Overview

Flavopiridol to Treat Relapsed Mantle Cell Lymphoma or Diffuse Large B-Cell Lymphoma

Status:
Completed
Trial end date:
2012-10-18
Target enrollment:
0
Participant gender:
All
Summary
Background: Mantle cell lymphoma (MCL) and diffuse large B-cell lymphoma (DLBCL) are aggressive subtypes of non-Hodgkin lymphoma. Flavopiridol is an investigational drug that works differently from standard chemotherapy and may target abnormalities in MCL and DLBCL cells, such as a protein excess that prevents tumor cells from dying. A challenge in developing flavopiridol for treatment has been determining its optimal dosing schedule. The schedule used for this study is effective in a type of leukemia called chronic lymphocytic leukemia (CLL) and may benefit patients with MCL and DLBCL also. Objectives: To determine the highest dose of flavopiridol that can be given safely to patients with relapsed MCL and DLBCL at the dosing schedule detailed below To assess the response of the tumor to flavopiridol given at the test dosing schedule Eligibility: Patients 18 years of age and older with relapsed MCL or DLBCL Design: Flavopiridol is given at four different dose levels, starting with the lowest dose for the first group of three to six patients and increasing with subsequent groups, depending on side effects at the preceding dose. The drug is given weekly for 4 weeks followed by a 2-week break (one cycle) for up to six cycles. It is given through a vein as a 30-minute infusion followed by a 4-hour infusion. Patients undergo the following procedures for research studies and to evaluate the effect of treatment on the tumor: - Blood tests - Lymph node, bone marrow and tumor biopsies - Lymphapheresis to collect blood cells for research - Disease staging with imaging studies (computed tomography (CT), positron emission tomography (PET) and/or magnetic resonance imaging (MRI) after every 2 cycles
Phase:
Phase 1/Phase 2
Accepts Healthy Volunteers?
No
Details
Lead Sponsor:
National Cancer Institute (NCI)
Treatments:
Alvocidib
Criteria
- ELIGIBILITY CRITERIA:

Previously treated mantle cell lymphoma or diffuse large B-cell lymphoma (to include
mediastinal (thymic) large B-cell lymphoma; transformed large B-cell lymphoma; follicular
grade IIIB large B-cell lymphoma; intravascular large B-cell lymphoma).

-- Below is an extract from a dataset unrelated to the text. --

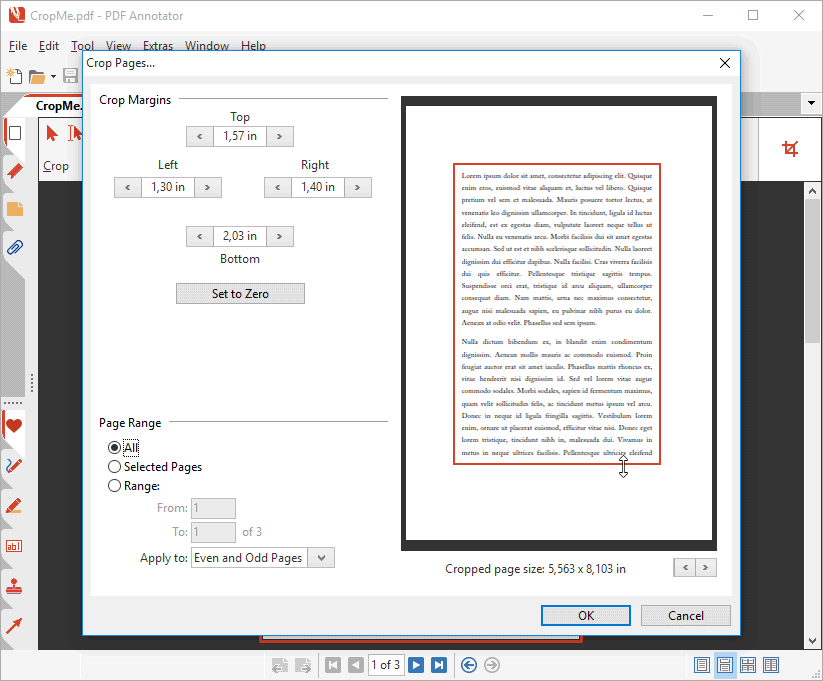Decrease the Left margin value
Image resolution: width=823 pixels, height=681 pixels.
coord(127,187)
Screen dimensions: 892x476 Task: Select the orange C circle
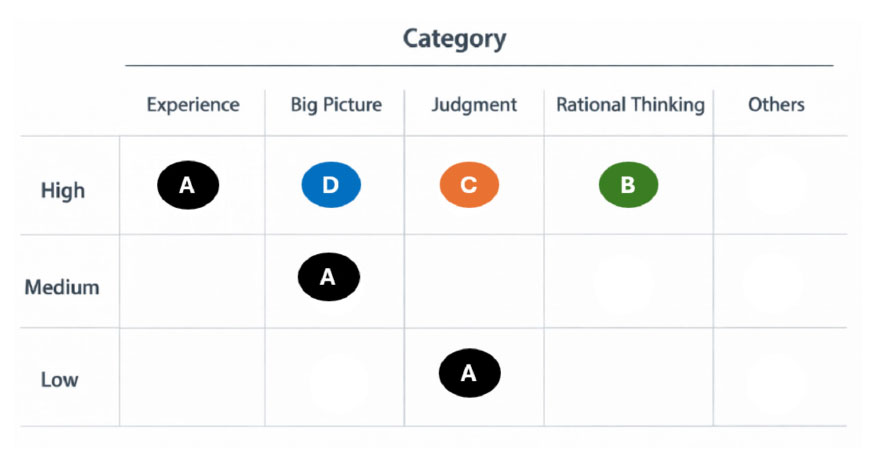pos(469,185)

Confirmed pathological diagnosis at the National Cancer Institute, National Institutes of
Health (NIH).

Recurrent measurable disease (measurable disease in 2 dimensions or leukemic disease which
can be quantified and followed).

Prior anthracycline-based treatment for patients with diffuse large B-cell lymphoma
(DLBCL).

Age greater than 18 years.

Eastern Cooperative Oncology Group (ECOG) performance 2 or better.

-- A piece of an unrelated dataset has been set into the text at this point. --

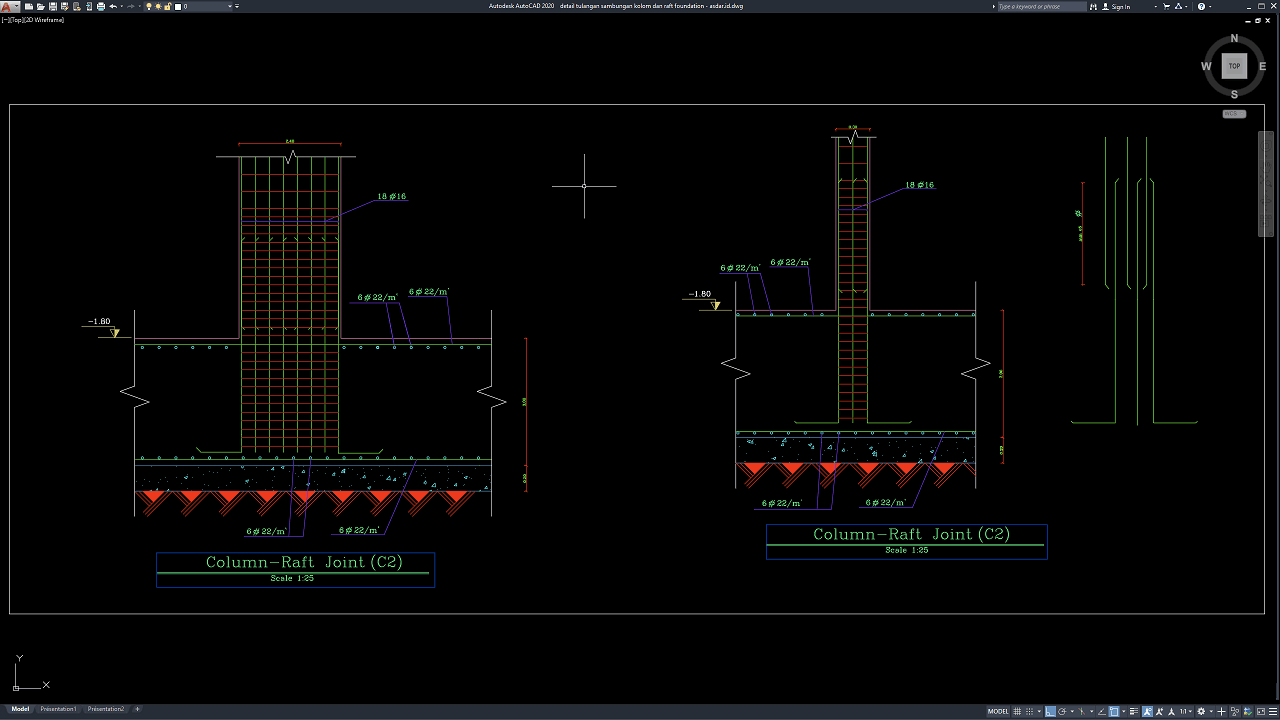The image size is (1280, 720).
Task: Click the Undo arrow icon
Action: tap(113, 7)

Major organ function: absolute neutrophil count (ANC) greater than 1000/mcL, Platelet
greater than 50,000/mcL, Creatinine less than 1.5 mg/dL or creatinine clearance greater
than 60 mL/min; serum glutamic pyruvic transaminase (SGPT) less than 5 x upper limit of
normal; bilirubin less than 2 mg/dL (total) except less than 5 mg/dL in patients with
Gilbert's syndrome as defined by greater than 80% unconjugated. ANC and platelet
requirements must be met independent of transfusion.

Informed consent and willingness to use contraception by both men and women.

Both male and female patients must be willing to use adequate contraception (to include
effective barrier methods of contraception) or to completely abstain from heterosexual
intercourse while on protocol treatment.

EXCLUSION CRITERIA:

Pregnant or nursing because of an unknown potential for teratogenic or abortifacient
effects.

Human immunodeficiency virus (HIV) serology negative. HIV positive patients receiving
combination anti-retroviral therapy are excluded from the study because of possible
pharmacokinetic interactions with flavopiridol. Additionally, the biology of HIV associated
DLBCL's is often quite different from HIV negative disease due to involvement of Epstein
Barr virus (EBV).

Hepatitis B surface antigen negative.

Active central nervous system (CNS) lymphoma. These patients have a poor prognosis and
because they frequently develop progressive neurological dysfunction that would confound
the evaluation of neurological and other adverse events.

History of inflammatory bowel disease unless this has been inactive for a period of 2 or
more years.

Recovery from toxicity of prior therapy to a grade 1 or less.

Systemic cytotoxic or experimental treatments within 4 weeks of treatment.

White blood cell (WBC) greater than 100,000 cells/mcL.